FEDERICO GEREMICCA
Ed eccola qui la situazione che più di ogni altra il Colle temeva. E che temeva già settimane fa quando, nel pieno dello scontro sul disegno di legge in materia di intercettazioni, la preoccupazione maggiore del Capo dello Stato riguardava lo sfilacciamento dei rapporti politici, la stabilità della maggioranza, la tenuta dell’esecutivo: la governabilità per dirla in una parola sola. Il rischio che Napolitano scorgeva all’orizzonte, si è materializzato forse addirittura prima del previsto: ed ora è al Colle che si guarda, cercando risposte che il Colle però non può dare.

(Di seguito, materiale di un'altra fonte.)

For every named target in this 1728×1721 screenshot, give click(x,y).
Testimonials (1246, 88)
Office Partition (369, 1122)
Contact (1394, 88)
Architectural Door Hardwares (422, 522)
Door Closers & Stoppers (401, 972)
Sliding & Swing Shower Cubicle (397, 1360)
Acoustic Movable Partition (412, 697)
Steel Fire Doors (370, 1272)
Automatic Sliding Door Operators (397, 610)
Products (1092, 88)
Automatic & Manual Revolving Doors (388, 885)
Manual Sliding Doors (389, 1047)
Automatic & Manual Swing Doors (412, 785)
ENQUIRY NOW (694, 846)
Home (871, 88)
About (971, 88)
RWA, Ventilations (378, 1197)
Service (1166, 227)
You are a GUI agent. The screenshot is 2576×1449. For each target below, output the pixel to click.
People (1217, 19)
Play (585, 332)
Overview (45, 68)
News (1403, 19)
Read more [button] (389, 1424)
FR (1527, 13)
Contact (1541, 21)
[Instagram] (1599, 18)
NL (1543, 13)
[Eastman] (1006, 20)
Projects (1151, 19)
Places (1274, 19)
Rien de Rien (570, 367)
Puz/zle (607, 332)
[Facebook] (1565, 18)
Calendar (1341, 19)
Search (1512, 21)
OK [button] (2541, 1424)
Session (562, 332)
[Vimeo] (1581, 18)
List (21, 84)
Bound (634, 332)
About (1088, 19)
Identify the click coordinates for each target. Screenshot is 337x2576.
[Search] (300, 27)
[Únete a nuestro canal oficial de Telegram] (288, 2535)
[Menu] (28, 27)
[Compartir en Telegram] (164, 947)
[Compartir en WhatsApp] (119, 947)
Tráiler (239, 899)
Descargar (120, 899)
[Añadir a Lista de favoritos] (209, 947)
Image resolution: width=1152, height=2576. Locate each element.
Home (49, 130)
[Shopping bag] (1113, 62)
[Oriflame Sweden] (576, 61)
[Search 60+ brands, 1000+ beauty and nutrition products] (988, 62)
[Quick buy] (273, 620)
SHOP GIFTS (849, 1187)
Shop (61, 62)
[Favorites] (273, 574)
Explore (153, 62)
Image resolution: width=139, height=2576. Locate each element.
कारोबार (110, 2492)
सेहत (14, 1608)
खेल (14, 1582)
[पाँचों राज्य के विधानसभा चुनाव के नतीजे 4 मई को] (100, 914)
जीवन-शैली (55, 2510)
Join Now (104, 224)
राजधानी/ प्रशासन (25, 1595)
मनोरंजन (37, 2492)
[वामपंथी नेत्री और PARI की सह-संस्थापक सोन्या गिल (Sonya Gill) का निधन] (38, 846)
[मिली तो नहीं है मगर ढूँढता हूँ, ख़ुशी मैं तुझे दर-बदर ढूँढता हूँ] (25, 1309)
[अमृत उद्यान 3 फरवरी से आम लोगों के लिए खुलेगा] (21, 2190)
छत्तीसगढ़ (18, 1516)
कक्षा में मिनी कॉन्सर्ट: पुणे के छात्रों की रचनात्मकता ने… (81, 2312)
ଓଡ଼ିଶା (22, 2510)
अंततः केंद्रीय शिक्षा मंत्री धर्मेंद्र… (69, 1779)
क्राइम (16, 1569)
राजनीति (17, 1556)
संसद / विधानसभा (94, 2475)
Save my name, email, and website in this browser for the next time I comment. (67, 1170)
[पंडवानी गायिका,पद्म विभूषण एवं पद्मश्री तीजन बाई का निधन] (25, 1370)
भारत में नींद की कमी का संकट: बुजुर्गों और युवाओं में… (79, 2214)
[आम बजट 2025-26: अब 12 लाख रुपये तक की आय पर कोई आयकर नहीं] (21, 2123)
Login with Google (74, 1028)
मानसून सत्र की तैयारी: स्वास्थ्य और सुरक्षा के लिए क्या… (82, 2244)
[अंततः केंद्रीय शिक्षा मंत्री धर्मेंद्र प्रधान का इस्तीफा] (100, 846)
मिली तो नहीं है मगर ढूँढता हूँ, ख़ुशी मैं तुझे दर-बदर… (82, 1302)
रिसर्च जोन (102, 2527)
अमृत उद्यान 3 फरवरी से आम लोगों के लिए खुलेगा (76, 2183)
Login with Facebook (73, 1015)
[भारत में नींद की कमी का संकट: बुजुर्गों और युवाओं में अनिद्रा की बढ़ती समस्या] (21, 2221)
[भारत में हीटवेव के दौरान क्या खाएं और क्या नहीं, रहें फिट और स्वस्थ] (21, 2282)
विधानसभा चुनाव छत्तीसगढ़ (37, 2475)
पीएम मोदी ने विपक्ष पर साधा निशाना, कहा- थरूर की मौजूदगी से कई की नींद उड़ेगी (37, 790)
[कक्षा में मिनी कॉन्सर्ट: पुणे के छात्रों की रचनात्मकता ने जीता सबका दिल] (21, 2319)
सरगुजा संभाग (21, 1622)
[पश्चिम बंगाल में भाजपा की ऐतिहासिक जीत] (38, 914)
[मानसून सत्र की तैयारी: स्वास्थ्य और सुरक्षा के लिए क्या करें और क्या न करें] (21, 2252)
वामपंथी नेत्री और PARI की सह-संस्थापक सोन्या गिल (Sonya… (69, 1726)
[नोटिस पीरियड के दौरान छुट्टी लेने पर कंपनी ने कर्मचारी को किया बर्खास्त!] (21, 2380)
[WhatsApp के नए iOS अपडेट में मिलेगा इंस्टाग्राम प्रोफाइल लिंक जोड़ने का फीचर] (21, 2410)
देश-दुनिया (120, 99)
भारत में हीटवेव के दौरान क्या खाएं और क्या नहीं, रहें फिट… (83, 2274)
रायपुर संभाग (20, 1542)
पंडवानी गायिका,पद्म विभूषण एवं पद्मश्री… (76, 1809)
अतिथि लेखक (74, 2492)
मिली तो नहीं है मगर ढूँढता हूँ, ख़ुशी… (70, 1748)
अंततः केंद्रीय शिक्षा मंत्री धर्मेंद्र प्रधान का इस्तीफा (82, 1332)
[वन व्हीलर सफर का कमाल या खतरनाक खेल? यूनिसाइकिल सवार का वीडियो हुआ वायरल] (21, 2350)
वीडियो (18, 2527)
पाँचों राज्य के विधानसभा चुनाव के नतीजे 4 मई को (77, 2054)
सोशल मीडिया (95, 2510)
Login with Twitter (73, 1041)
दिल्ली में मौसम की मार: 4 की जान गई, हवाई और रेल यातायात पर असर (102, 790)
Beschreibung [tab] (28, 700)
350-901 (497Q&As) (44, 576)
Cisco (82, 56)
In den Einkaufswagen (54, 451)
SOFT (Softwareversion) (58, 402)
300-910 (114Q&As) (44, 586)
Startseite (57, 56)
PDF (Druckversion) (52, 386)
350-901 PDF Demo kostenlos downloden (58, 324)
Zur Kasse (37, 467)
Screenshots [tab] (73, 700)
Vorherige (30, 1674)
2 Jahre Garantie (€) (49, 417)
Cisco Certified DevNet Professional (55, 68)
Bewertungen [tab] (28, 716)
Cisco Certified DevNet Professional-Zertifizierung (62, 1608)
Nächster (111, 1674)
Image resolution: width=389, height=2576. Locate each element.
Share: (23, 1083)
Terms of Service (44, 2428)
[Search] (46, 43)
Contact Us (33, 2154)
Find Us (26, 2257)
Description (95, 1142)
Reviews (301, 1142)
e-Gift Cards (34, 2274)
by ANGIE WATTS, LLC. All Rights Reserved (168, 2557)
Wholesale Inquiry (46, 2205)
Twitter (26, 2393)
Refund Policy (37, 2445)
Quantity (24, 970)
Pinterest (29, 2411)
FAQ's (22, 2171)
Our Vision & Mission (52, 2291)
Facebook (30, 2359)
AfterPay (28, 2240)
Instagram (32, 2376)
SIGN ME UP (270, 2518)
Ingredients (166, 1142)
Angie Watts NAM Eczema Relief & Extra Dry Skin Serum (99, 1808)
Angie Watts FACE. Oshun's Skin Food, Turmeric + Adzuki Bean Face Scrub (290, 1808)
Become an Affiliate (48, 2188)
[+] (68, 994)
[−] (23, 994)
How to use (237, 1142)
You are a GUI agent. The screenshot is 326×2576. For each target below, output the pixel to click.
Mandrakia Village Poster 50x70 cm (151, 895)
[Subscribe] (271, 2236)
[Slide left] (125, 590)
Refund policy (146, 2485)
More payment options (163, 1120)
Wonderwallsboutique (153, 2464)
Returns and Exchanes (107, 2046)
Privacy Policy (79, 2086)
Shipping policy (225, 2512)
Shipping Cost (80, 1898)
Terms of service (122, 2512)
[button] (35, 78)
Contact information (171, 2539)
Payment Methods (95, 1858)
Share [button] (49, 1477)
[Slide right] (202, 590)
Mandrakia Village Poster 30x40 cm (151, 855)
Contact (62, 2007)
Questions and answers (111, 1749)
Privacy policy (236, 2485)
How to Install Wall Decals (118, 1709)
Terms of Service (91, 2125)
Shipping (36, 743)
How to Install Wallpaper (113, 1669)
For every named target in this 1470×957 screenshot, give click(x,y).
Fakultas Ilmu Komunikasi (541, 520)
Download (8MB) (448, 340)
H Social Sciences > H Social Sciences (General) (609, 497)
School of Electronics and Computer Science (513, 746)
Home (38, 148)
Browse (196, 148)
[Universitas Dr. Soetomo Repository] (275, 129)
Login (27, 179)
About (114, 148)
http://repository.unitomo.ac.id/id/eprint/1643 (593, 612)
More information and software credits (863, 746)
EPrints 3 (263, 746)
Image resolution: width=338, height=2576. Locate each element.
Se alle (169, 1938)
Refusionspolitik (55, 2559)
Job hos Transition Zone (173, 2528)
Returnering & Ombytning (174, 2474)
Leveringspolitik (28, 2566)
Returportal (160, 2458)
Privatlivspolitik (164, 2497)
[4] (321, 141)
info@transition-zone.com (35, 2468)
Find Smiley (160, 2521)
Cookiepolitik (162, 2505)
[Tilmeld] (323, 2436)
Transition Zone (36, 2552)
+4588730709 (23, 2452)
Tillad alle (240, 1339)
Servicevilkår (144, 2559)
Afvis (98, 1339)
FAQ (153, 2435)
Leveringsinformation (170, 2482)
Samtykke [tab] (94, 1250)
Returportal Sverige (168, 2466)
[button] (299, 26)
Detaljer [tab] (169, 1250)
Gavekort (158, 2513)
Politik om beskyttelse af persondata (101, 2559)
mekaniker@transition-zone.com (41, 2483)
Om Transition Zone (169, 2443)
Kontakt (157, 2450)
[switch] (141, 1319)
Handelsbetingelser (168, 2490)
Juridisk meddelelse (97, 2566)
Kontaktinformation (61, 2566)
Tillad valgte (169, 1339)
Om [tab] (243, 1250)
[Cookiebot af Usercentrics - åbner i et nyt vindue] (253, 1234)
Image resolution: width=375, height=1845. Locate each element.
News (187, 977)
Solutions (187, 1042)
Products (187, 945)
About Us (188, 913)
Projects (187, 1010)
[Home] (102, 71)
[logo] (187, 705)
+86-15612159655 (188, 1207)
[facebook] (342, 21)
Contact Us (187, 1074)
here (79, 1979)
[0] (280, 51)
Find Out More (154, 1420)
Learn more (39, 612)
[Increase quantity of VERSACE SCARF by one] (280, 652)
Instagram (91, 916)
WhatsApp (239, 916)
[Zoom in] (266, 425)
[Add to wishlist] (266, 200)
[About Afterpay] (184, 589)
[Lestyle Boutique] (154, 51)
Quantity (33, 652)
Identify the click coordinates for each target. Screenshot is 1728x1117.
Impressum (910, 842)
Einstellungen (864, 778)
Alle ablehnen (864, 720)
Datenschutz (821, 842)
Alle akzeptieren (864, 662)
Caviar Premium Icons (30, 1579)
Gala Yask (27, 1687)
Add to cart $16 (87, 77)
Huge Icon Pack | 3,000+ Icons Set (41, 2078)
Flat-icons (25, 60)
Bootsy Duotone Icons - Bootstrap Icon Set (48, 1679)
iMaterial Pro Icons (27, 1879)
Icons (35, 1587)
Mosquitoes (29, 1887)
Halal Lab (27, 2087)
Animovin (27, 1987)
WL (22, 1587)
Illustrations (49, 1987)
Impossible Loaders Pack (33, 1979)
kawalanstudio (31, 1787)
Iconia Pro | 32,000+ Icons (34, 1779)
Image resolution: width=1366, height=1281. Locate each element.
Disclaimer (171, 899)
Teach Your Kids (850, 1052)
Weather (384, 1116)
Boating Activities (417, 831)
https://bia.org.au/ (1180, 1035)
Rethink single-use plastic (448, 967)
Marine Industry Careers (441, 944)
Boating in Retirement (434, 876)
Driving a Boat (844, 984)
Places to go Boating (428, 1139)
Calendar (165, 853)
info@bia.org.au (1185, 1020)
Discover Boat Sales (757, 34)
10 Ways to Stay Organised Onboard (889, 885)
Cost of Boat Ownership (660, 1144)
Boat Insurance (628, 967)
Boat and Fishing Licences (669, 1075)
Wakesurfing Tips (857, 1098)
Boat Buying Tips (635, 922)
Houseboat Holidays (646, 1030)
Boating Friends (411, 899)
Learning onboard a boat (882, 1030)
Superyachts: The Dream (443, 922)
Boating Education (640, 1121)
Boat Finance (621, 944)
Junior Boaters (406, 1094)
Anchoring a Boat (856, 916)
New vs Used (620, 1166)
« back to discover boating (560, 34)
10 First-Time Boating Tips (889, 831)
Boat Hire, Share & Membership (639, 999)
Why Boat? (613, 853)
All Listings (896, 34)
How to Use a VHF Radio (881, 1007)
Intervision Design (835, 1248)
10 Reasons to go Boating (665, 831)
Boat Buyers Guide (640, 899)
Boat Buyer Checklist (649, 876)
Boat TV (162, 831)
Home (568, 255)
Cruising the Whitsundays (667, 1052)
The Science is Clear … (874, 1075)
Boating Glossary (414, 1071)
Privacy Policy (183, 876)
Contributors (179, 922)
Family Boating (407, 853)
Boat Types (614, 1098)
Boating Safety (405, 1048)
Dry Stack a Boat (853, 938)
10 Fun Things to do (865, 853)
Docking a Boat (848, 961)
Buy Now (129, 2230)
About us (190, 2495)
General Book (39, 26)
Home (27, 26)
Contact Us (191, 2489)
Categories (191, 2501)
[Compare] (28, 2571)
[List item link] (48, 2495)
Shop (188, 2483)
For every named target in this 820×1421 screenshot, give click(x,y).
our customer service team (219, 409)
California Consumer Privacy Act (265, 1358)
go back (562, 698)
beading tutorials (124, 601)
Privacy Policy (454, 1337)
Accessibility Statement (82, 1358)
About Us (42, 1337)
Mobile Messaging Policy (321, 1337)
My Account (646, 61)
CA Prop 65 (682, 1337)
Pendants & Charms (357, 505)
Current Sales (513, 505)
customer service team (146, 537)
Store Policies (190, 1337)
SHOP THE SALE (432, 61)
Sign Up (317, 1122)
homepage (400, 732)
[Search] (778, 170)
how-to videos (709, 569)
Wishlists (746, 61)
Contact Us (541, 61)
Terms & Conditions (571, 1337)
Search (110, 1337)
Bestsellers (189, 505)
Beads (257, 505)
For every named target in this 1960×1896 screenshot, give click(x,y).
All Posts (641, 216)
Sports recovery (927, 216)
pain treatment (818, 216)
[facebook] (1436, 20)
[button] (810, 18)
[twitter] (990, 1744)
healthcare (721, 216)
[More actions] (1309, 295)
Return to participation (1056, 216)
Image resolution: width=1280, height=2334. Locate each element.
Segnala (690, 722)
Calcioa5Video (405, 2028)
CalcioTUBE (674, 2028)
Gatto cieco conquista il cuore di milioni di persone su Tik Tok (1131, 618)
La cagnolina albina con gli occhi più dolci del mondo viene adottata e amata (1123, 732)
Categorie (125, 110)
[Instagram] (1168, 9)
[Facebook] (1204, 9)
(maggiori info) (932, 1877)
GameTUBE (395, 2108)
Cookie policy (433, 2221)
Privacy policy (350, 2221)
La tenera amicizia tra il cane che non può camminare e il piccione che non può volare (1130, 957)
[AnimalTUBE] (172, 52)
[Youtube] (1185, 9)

Il Quirinale, infatti, non ha un ruolo in questa fase. Spiega uno dei consiglieri del Presidente: «Il governo è al suo posto, nessuno ha messo in discussione la maggioranza che lo sostiene e quindi non si capisce che cosa si attenda dal Colle. Quello in atto è uno scontro politico interno a un partito: il Quirinale, naturalmente, si tiene distante e non ha nulla da dire. Oggi la preoccupazione, magari, è un’altra...». Ed è una preoccupazione che Giorgio Napolitano mette nero su bianco alla fine dell’incontro con la delegazione del Pd ricevuta al colle: si chiama garantire la continuità istituzionale...
Cos’è che infatti il Presidente vede all’orizzonte, grazie alla sua decennale esperienza politica, alle dichiarazioni che legge e alla distanza dal fuoco delle polemiche che il suo ruolo gli impone? Un attacco concentrico al presidente della Camera che porti, alla fine alla paralisi dell’istituzione. Uno scenario da guerriglia quotidiana, con Pdl e Lega che disertano le conferenze dei capigruppo, votano in aula contro il calendario dei lavori proposto da Fini, ostacolano i lavori dell’assemblea di Montecitorio fino alla paralisi e alla dimostrazione che l’unica via per il regolare funzionamento della Camera sono le dimissioni di Gianfranco Fini. Non solo. Accanto a questo, infatti, chi può escludere un agosto arroventato e segnato da quella che i quotidiani definiscono «campagna acquisti», e cioè il tentativo con ogni mezzo di convincere i finiani a passare dall’altra parte della barricata?
E’ per questo, per il clima che si respira e l’imprevedibilità degli avvenimenti futuri che il Capo dello Stato è meno rammaricato del solito della totale assenza di comunicazioni con il presidente del Consiglio. Come sempre (anche in un momento così delicato) nessun contatto diretto. Berlusconi non ha sentito la necessità di salire al Colle per spiegare al Presidente la situazione determinatasi e Napolitano, stavolta, non se n’è lamentato e non ha fatto nulla perché l’incontro avvenisse: tale distanza, in fondo, potrebbe vincolare meno le sue scelte future e lasciargli (termine non corretto applicato al capo dello Stato) le «mani libere» quando e se la crisi politica dovesse trascinare in crisi di governo. Comunque sia, i rapporti tra i d0ue presidenti - insomma - restano quelli di sempre: improntati a reciproca diffidenza e difficile comunicazione, venendo e rappresentando mondi troppo lontani e diversi per poter intendersi. L’ultima seria frizione è di appena qualche giorno fa, quando il Capo dello Stato - avvalendosi della norma costituzionale secondo la quale è il Presidente della Repubblica a nominare i ministri su proposta del premier - ha invitato il Capo del Governo a ripensare alla scelta di Paolo Romani come ministro dello Sviluppo economico. Nomina inopportuna se non discutibile.
L’inopportunità starebbe nel volersi sistemare alla guida del Ministero che oggi ha - tra l’altro - la titolarità del rilascio delle concessioni televisive, un esponente politico che è anche editore e che è storicamente considerato un po’ la longa manus di Berlusconi nel mondo dell’emittenza televisiva e nomina anche discutibile, considerato il fatto che Paolo Romani sarebbe al centro di un paio di indagini, una delle quali riguarderebbe l’autorizzazione (in qualità di assessore all’Urbanistica di un comune lombardo) di una grande lottizzazione ad opera del fratello Paolo e di altri familiari del figlio di Berlusconi.
Il Capo dello Stato ha manifestato perplessità sulla scelta e invitato il premier (attraverso i soliti ambasciatori...) a ripensarci. Il presidente del Consiglio ha preso atto e si è fermato. Tanti braccio di ferro tutti assieme sono troppo, evidentemente, anche per un premier decisionista e abituato alla lotta come Silvio Berlusconi.